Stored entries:
* * * * * * * * *

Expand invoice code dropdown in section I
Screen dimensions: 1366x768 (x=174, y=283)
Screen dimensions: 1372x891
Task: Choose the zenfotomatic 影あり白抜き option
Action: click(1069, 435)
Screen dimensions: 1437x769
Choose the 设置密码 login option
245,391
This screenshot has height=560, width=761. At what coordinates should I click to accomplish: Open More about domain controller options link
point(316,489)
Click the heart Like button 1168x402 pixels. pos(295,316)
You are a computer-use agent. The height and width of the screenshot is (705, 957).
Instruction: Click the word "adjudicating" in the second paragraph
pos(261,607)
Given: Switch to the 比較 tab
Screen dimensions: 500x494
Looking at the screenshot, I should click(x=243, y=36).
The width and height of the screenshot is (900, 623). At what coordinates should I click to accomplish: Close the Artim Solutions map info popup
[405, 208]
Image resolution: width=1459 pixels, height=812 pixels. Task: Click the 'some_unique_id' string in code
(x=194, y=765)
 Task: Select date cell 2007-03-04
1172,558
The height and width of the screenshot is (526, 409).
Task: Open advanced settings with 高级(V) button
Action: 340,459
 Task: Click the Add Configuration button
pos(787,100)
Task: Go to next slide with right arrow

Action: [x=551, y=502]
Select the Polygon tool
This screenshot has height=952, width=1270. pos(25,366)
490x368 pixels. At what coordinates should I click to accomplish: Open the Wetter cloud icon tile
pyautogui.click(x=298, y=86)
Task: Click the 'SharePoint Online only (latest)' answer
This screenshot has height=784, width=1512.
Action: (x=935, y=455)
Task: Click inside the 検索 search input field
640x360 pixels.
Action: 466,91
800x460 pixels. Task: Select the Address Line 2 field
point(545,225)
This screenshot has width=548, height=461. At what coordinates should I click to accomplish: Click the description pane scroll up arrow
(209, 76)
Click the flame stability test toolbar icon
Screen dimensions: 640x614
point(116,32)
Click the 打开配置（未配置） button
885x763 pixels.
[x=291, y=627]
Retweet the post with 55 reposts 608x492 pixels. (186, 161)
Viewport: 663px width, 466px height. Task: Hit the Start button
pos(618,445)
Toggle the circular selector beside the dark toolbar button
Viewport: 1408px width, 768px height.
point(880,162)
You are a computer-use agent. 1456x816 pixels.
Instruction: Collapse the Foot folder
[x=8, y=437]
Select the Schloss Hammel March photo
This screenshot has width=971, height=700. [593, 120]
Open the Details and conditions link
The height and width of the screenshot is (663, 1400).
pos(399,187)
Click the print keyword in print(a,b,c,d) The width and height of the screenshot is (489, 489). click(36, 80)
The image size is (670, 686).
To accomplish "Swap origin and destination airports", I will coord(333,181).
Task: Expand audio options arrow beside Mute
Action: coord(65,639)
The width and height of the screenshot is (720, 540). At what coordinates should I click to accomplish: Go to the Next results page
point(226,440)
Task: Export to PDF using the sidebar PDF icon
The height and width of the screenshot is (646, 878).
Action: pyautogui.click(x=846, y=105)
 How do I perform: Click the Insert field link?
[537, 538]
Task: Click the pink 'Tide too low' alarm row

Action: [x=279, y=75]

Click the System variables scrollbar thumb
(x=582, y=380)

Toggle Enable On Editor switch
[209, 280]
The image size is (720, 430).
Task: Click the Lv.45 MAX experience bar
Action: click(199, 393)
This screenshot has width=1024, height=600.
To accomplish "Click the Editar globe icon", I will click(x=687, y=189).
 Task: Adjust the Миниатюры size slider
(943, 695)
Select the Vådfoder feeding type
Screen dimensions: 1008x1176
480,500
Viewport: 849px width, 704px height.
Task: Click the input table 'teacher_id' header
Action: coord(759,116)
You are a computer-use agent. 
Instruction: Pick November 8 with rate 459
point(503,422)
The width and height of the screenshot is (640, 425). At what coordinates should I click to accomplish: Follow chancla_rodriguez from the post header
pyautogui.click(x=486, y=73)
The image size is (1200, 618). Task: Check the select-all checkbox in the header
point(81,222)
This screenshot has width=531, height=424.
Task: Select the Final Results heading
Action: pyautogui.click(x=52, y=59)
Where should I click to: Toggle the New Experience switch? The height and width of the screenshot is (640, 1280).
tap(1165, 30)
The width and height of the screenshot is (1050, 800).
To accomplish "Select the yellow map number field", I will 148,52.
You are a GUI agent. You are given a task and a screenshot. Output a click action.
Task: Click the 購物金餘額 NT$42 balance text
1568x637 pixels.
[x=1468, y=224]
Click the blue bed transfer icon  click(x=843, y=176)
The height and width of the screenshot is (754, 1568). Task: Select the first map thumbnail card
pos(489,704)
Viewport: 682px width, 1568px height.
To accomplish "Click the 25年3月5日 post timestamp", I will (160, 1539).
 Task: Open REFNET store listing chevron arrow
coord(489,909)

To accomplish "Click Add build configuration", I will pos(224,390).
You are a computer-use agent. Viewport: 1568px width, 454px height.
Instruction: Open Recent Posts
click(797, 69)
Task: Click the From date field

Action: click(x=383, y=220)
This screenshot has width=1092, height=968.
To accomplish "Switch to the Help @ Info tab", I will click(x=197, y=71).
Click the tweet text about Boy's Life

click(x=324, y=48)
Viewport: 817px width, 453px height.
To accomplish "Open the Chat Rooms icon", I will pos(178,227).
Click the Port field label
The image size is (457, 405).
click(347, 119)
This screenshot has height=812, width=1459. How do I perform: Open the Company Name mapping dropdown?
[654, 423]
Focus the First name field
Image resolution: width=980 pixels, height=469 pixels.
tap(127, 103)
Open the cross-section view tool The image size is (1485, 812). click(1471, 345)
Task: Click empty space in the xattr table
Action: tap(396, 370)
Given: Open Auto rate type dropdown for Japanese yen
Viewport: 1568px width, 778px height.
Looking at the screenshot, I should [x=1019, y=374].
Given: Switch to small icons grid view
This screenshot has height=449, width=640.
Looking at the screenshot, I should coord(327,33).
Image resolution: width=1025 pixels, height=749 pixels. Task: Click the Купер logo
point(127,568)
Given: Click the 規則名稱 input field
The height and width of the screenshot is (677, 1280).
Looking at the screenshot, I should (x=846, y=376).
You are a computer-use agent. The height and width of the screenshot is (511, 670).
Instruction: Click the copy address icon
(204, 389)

* * * * * * * * *

Work item → Only lines that contain "agent" are needed, so copy each of them from the data.

Written answer →
You are a computer-use agent. The height and width of the screenshot is (705, 957).
You are a computer-use agent. 1456x816 pixels.
You are a computer-use agent. 
You are a GUI agent. You are given a task and a screenshot. Output a click action.
You are a computer-use agent. Viewport: 1568px width, 454px height.
You are a computer-use agent. The height and width of the screenshot is (511, 670).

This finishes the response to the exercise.